The only problem is that three of the five school board members decided not to show up to a special called meeting Tuesday, leaving more than 300 parents and residents with no school board to talk to.
“We came prayerfully, but we fully expected them not to show,” said Carolyn Robinson, an organizer with a group of parents and residents petitioning the board to reverse last week’s decision to place superintendent of education Dr. Donald Jefferson on administrative leave. “We have already collected 1,001 signatures on a petition that we were prepared to give to the board tonight. But that obviously did not happen.”
Board president Henry Hicks, who, along with board member Dr. Udo Ufomadu were the only two board members to show up and waited 20 minutes before declaring the board did not have a quorum and would not be able to hear comments from parents and residents as planned.
For it to be an official meeting, at least three board members would have needed to show up.
“I want to say that I am sorry, but based on advice from our attorney, Dr. Ufomadu and I will not be able to hear from you tonight,” Hicks told the crowd.
Board members Holland Powell, Brenda Randolph-Obomanu and Frank Chestnut Jr., the three members who cast votes last Thursday to place Jefferson on administrative leave, did not show up, forcing the meeting to be called off.
But just because school board members were not in attendance, didn’t mean those who called for the meeting didn’t have something to say.
For an hour, those in attendance, discussed their plans to continue to picket the school system’s central office on Broad Street in addition to discussing the legal guidelines of picketing school board member’s homes and businesses.

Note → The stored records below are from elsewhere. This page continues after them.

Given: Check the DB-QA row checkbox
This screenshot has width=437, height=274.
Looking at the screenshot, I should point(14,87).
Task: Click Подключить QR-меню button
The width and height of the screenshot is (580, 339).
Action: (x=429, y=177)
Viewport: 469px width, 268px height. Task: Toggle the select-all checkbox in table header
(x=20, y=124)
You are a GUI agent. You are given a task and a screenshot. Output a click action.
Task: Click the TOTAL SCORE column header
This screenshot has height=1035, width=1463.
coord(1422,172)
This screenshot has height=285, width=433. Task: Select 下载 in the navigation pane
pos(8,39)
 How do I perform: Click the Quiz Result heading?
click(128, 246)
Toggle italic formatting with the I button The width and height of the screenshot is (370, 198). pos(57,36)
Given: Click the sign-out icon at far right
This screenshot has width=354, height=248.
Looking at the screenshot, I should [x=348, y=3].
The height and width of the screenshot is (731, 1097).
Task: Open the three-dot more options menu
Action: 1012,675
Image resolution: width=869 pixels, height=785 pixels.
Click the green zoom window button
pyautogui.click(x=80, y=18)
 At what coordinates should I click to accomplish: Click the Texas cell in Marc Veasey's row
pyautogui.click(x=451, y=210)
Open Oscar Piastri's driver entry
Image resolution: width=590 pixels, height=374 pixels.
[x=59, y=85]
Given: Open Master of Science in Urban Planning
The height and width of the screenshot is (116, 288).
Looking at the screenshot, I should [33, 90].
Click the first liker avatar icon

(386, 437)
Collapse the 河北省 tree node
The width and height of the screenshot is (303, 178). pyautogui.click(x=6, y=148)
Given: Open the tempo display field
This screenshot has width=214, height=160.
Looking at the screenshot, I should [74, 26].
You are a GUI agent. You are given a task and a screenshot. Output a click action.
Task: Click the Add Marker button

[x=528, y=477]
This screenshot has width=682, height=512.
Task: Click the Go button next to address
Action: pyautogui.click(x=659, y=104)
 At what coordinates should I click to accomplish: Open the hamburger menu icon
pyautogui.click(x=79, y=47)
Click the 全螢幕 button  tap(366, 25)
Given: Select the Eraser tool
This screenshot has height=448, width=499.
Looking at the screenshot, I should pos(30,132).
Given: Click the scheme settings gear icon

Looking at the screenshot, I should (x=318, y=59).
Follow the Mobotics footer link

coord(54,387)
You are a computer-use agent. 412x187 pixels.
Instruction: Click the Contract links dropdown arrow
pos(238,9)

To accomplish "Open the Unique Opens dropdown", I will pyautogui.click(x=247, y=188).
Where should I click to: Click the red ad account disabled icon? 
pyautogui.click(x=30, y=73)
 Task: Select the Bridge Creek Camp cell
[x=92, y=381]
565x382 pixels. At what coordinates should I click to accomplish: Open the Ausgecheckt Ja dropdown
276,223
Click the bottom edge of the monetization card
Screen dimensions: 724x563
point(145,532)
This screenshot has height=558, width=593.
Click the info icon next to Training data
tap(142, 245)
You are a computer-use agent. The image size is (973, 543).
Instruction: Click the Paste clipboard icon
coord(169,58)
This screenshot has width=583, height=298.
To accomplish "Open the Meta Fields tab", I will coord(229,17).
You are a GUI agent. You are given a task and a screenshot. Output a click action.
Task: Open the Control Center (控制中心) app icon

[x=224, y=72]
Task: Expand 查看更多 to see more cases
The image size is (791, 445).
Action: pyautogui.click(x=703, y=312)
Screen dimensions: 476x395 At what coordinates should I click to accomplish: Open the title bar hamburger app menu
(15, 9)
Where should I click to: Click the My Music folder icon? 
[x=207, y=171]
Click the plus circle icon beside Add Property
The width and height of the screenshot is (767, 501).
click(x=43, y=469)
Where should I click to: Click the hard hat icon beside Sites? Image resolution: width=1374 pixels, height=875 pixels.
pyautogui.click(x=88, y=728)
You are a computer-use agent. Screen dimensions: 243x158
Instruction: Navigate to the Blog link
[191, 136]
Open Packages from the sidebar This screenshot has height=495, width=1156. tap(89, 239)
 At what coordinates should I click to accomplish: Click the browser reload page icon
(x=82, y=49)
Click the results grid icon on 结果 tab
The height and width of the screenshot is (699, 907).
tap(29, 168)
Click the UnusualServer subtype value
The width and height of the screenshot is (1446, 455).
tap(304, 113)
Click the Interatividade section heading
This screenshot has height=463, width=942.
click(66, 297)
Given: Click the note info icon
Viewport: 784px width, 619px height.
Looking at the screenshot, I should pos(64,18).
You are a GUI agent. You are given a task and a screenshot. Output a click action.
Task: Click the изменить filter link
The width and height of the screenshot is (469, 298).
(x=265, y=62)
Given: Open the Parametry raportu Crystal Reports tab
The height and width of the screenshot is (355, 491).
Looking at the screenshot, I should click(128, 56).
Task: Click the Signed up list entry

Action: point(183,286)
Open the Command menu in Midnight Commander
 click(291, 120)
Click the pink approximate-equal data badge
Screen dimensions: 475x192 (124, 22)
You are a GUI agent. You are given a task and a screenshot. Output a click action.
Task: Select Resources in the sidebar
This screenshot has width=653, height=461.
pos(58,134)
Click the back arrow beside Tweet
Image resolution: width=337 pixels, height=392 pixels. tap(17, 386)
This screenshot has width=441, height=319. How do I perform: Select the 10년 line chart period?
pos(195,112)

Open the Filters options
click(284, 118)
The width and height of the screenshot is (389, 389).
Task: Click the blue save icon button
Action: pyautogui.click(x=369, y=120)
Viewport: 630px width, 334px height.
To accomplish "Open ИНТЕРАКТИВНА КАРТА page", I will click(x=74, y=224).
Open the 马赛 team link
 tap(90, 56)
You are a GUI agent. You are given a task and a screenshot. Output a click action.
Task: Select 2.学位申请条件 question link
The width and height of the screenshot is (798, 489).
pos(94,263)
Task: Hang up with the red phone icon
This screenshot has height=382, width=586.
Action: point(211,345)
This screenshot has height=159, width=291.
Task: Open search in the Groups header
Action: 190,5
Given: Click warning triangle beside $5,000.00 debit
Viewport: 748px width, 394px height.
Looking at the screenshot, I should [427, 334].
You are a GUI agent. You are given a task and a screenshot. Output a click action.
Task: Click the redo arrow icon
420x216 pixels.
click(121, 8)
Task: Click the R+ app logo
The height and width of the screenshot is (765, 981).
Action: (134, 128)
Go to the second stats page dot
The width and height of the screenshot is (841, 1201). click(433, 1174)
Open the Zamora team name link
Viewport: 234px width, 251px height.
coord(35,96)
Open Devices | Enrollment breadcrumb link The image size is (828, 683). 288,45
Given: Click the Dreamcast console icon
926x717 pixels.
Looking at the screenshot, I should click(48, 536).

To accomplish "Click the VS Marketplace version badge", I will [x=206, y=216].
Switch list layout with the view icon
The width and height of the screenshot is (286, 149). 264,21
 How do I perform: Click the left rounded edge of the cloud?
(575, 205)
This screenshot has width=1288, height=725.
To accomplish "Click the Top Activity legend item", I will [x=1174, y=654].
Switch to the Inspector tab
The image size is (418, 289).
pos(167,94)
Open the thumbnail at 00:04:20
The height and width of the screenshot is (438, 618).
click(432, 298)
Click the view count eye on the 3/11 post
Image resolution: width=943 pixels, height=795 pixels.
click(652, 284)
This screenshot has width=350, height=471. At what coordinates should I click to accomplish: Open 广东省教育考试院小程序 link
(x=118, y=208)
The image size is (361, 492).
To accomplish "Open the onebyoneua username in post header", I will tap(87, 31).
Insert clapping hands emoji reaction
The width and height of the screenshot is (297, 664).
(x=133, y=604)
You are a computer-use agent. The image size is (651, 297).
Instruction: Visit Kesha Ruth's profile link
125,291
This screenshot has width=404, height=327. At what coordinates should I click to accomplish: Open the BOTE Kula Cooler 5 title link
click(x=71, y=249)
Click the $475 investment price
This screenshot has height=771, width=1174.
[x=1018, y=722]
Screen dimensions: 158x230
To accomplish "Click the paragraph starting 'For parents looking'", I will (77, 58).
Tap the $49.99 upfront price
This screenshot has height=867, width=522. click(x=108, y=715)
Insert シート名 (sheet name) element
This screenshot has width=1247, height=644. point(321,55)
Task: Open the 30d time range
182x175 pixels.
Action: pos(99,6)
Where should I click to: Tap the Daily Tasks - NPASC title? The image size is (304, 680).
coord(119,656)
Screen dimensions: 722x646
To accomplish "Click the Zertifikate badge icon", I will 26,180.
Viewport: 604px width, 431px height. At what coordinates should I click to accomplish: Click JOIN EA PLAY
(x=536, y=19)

Organizers also shared the phone numbers, email addresses and home addresses of those members who voted to place Jefferson on administrative leave, asking parents to “flood” the numbers asking the board to reconsider their decision.
Another organizer, Tammy Maul, strongly encouraged those in attendance to be sure to attend Tuesday’s called board meeting, where board members will discuss terminating Jefferson’s contract.
Currently, the called meeting is set for Tuesday, Oct. 25 at 6 p.m. and is to be held in the central office’s board room.
Maul said concerned parents and residents should come in force, filling the boardroom, the halls, the patio and the parking lot, letting board officials worry about how to accommodate the crowd.
“Parents, we are not going to let where they hold this meeting deter us from coming,” Maul said. “If they hold the meeting in a matchbox we will be there.
“It is up to them to handle the crowd, not us.”
Maul also said to those who plan to attend Tuesday’s meeting they should be prepared to help stop any action trying to terminate Jefferson’s contract.
“So, when they move to terminate Dr. Jefferson, that is when we move to shut the meeting down,” Maul said. “And the way we shut it down is in numbers. And every time they schedule a meeting to terminate him, we shut it down.”
Following the meeting, Robinson would not say what the group would do to shut the meeting down and admitted that if the vote goes through to terminate Jefferson’s contract, her group will continue to fight for Jefferson’s reinstatement.
“The vote maybe taken and done, but we will not be done,” Robinson said. “There are going to be things that are going to be done. We are not giving up.”